Unreported World, South Sudan: How to Fuel a Famine

"A moving, appalling dispatch…"
- The Observer

"The crusading strand shows how women and children bear the brunt of violence in areas of conflict. Ramita Navai and director Julie Noon travel to southern Sudan to see the extent of the unrest that has left more than 2,000 people dead this year, and discover children are not only at risk from malnutrition and armed attacks, but also increasing incidence of child-abduction"
- The Sunday Times


The Times

Women and children are killed in attacks on starving villagers

 

Ramita Navai in Akobo

November 6 2009

Thousands had gathered under the shade of the trees by the airstrip in Akobo, waiting for the arrival of a United Nations helicopter packed with food aid.

Bony-armed women in ragged clothes held children with distended bellies, slack skin hanging off tiny limbs, their hair turned orange by severe malnutrition. Most stared blankly ahead, too weak from hunger to cry.

Every person here has fled bloody inter-tribal violence. More than 2,000 people have been killed by fighting in southern Sudan so far this year — more than in the war-torn western region of Darfur. More than a quarter of a million have been displaced in three southern states alone. South Sudan is now in the grip of a humanitarian crisis, and one and a half million people do not have enough food, with the UN warning that it is on the brink of a famine.

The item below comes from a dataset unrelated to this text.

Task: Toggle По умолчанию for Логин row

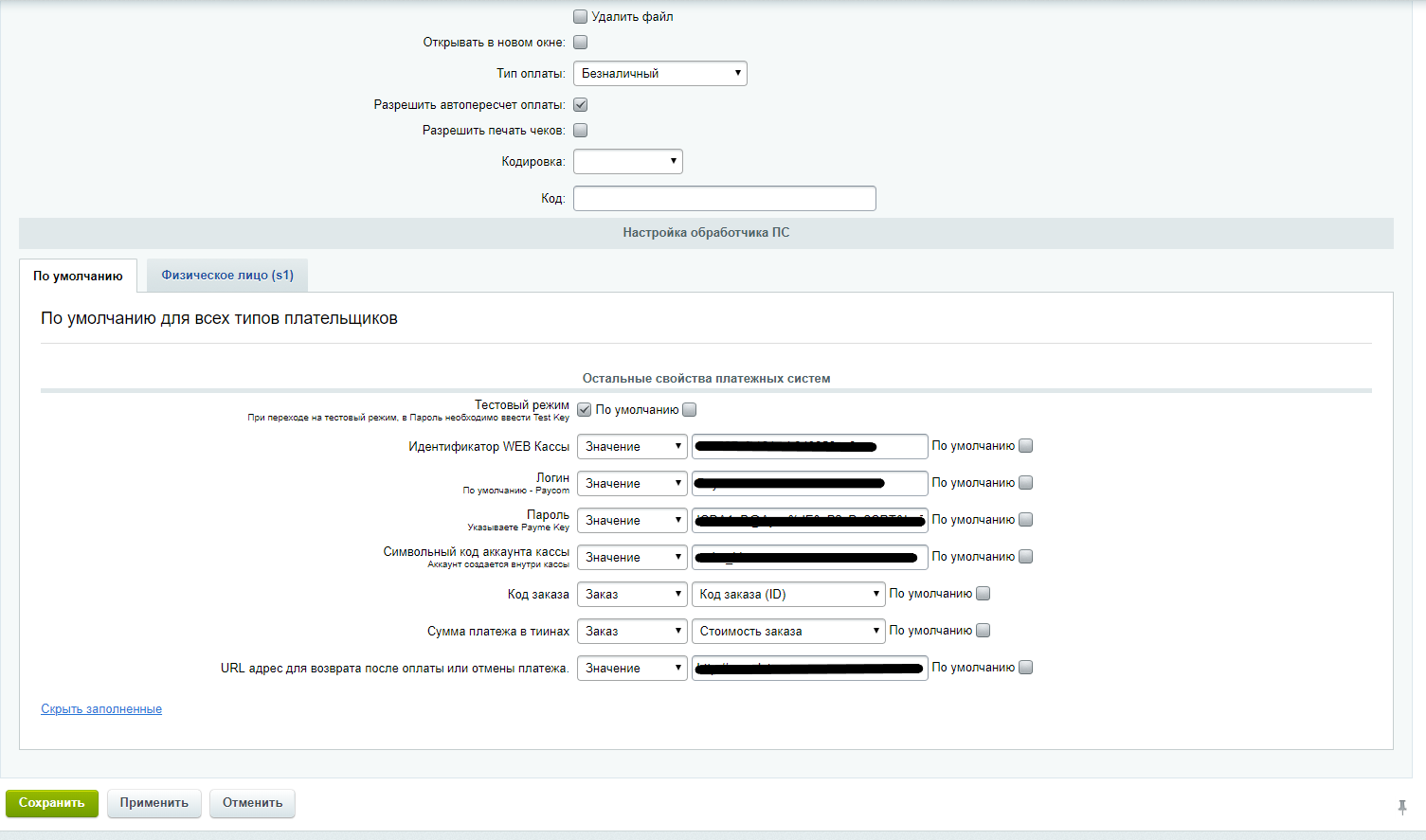Action: coord(1025,482)
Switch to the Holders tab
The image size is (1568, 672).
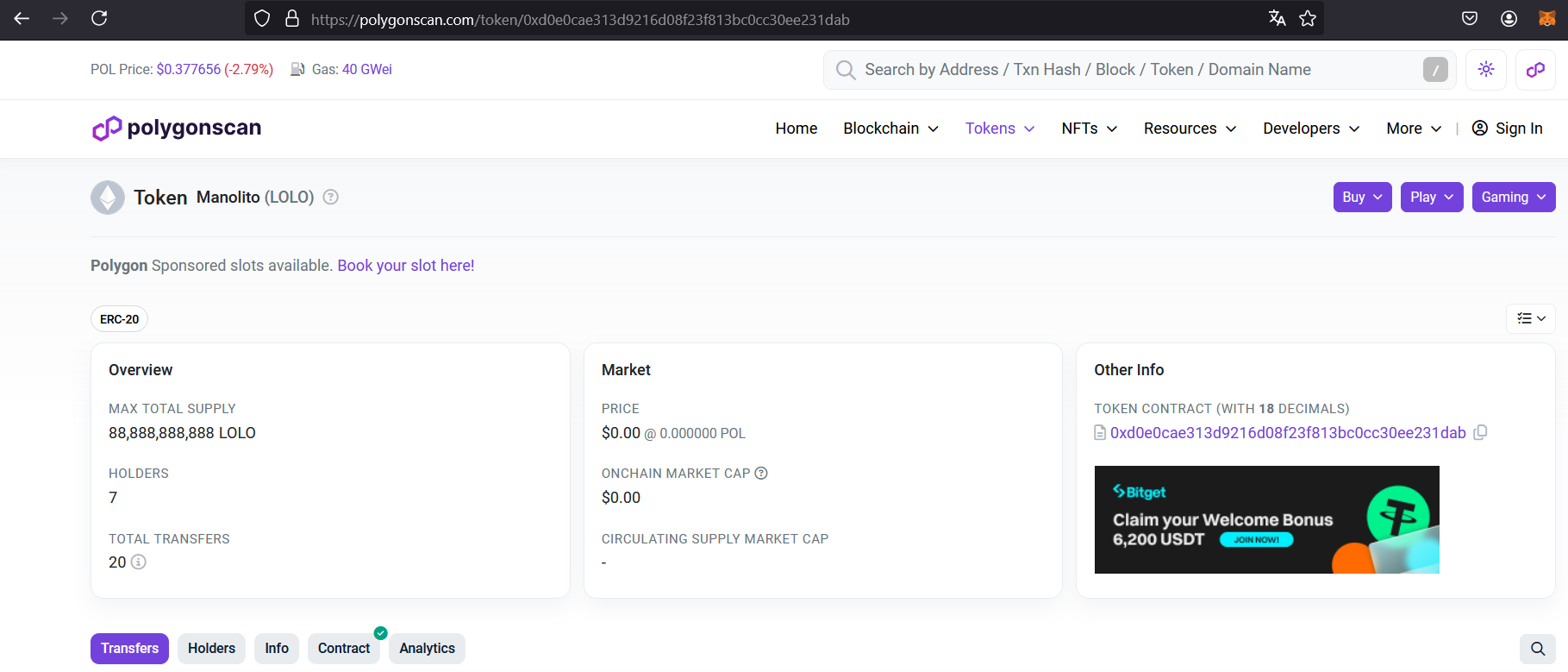click(x=211, y=649)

“The situation is really bad; we haven’t had food for over two months,” said Nyayual, who fled her village after it was attacked by a rival tribe. “We’ve been surviving by eating grass.” Nyayual and her family were attacked again when her community was forced to leave Akobo to hunt for food. They were ambushed on a fishing trip, and more than 180 people were killed. Nyayual lost seven family members, including two children.